= Page extract =
To the fullest extent permissible by law and applicable FCA Rules, none of (a) Stifel or Tavira, (b) any of Stifel or Tavira's respective affiliates, agents, directors, officers, employees or consultants, (c) to the extent not contained within (a) or (b), any person connected with Stifel or Tavira as defined in the Financial Services and Markets Act 2000, as amended (the "FSMA") ((b) and (c) being together "affiliates" and individually an "affiliate" of Stifel or Tavira) or (d) any person acting on Stifel or Tavira's behalf respectively shall have any liability (including to the extent permissible by law, any fiduciary duties) to any Placee or to any other person whether acting on behalf of a Placee or otherwise. In particular, neither Stifel nor Tavira nor any of their affiliates shall have any liability (including, to the extent permissible by law, any fiduciary duties) in respect of their conduct of the Placing or of such alternative method of effecting the Placing as the Joint Bookrunners and the Company may agree.

 

Registration and Settlement

 

Each Placee which has been allocated Placing Shares in the Placing will be notified by the relevant Joint Bookrunner of the number of Placing Shares allocated to it, the Issue Price, and the aggregate amount owed by them to the relevant Joint Bookrunner.

 

Each Placee will be deemed to agree that it will do all things necessary to ensure that delivery and payment is completed as directed by the relevant Joint Bookrunner in accordance with either the standing CREST or certificated settlement instructions which they have in place with the relevant Joint Bookrunner.

 

Settlement of transactions in the First Tranche Placing Shares (ISIN: GB00BD8GP619) will take place within the CREST system, subject to certain exceptions. Settlement through CREST will be with respect to the First Tranche Placing Shares on a T+2 basis from First Admission unless otherwise notified by the relevant Joint Bookrunner and is expected to occur at 8.00 a.m. on 24 March 2026.

 

Settlement of transactions in the Second Tranche Placing Shares (ISIN: GB00BD8GP619) will take place within the CREST system, subject to certain exceptions. Settlement through CREST will be with respect to the Second Tranche Placing Shares on a T+2 basis from Second Admission unless otherwise notified by the relevant Joint Bookrunner and is expected to occur at 8.00 a.m. on 16 April 2026, subject to Second Admission occurring not later than 8.00 a.m. on the Second Admission Date.

 

Settlement will be on a delivery versus payment basis.

 

In the event of any difficulties or delays in the admission of the Placing Shares to CREST or the use of CREST in relation to the Placing, the Company and the Joint Bookrunners may agree that the Placing Shares should be issued or delivered in certificated form.

= Data segment =

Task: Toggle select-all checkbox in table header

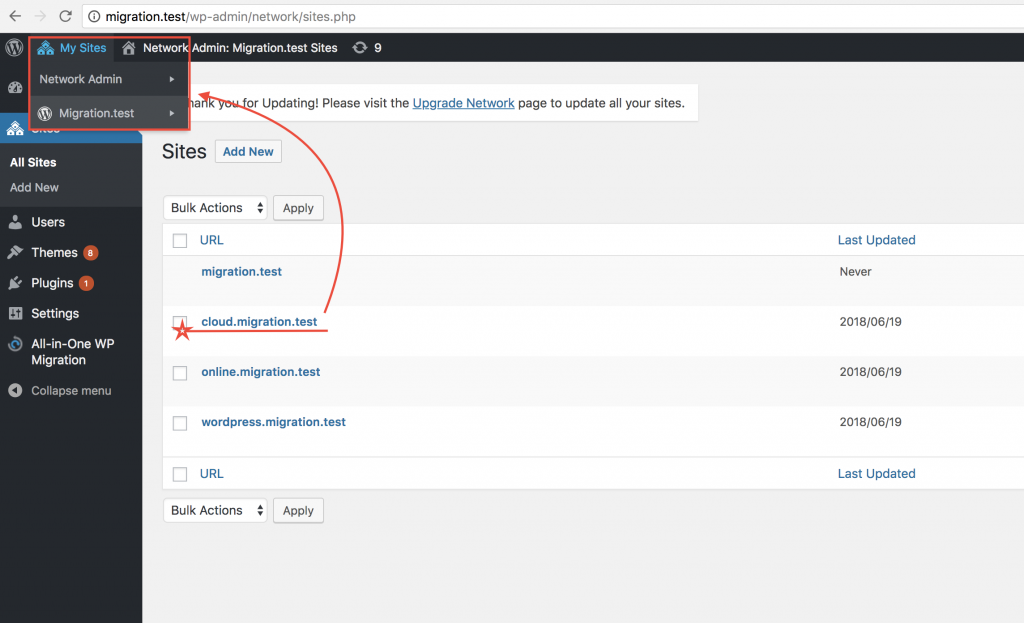Action: (180, 240)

= Stated problem =
According to the placing settlement terms, under what circumstances might the Placing Shares be issued or delivered in certificated form instead of through CREST? Answer in one to three sentences. The data are separate material, unconnected with the placing settlement terms.

= Correct result =
This may happen if there are difficulties or delays in admitting the Placing Shares to CREST or in using CREST for the Placing. In that case, the Company and the Joint Bookrunners may agree to issue or deliver the Placing Shares in certificated form.